**EXTRACTED ENTRIES:**
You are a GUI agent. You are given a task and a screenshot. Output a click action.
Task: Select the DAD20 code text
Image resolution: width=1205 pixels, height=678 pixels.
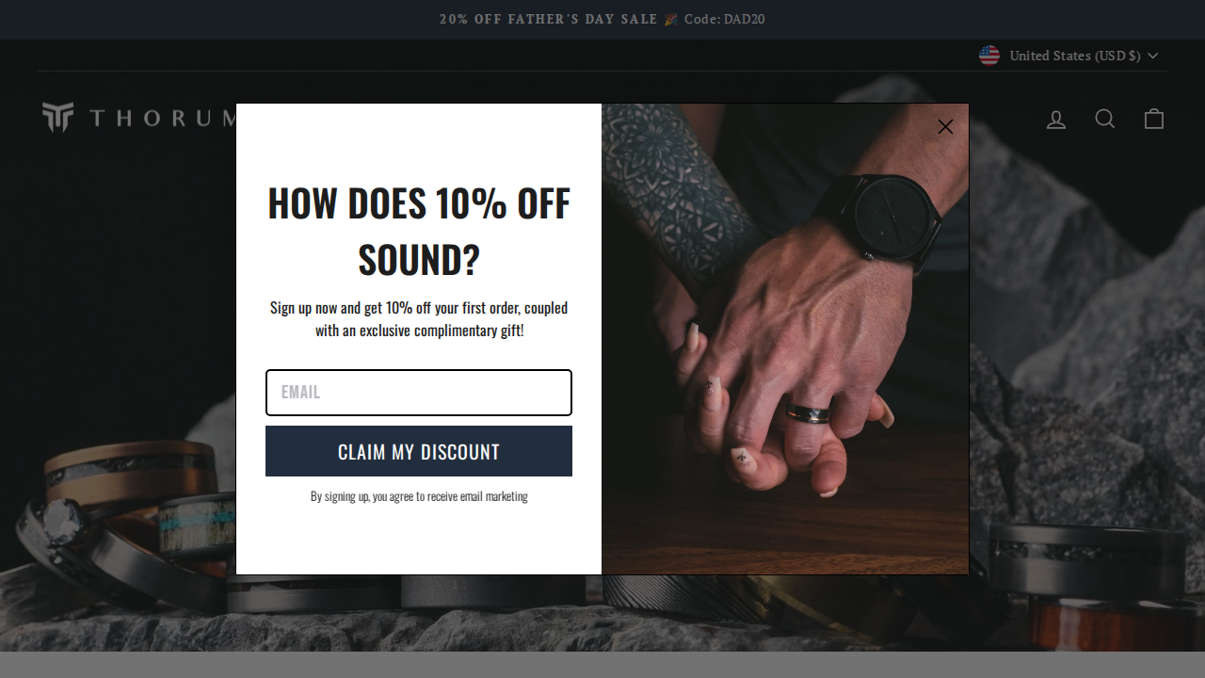point(745,19)
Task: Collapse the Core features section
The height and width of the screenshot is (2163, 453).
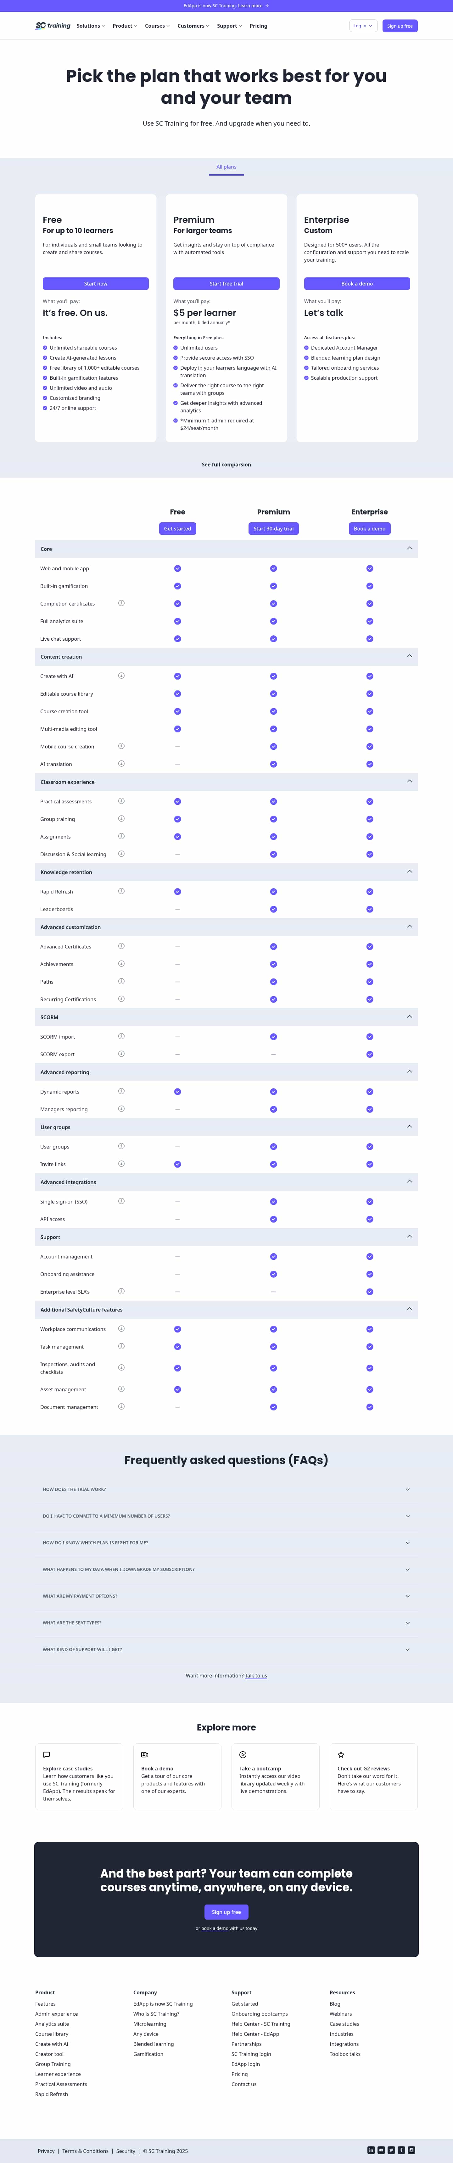Action: coord(409,548)
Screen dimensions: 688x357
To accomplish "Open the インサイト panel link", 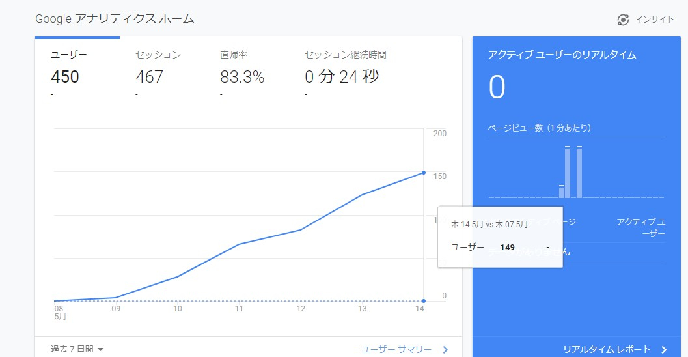I will click(x=654, y=20).
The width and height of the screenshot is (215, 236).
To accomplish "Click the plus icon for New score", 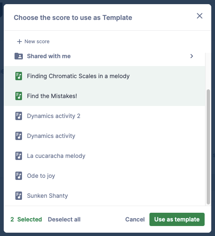I will pos(20,42).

**WORK TASK:** Exactly as they appear, transcribe the lines from the top of the material above through the line with "Screen dimensions: 688x357". Omit any picture.

**SOLUTION TO THIS EXERCISE:**
You are a GUI agent. You are given a task and a screenshot. Output a click action.
Task: Select the DAD20 code text
Image resolution: width=1205 pixels, height=678 pixels.
point(745,19)
Task: Collapse the Core features section
The height and width of the screenshot is (2163, 453).
Action: coord(409,548)
Screen dimensions: 688x357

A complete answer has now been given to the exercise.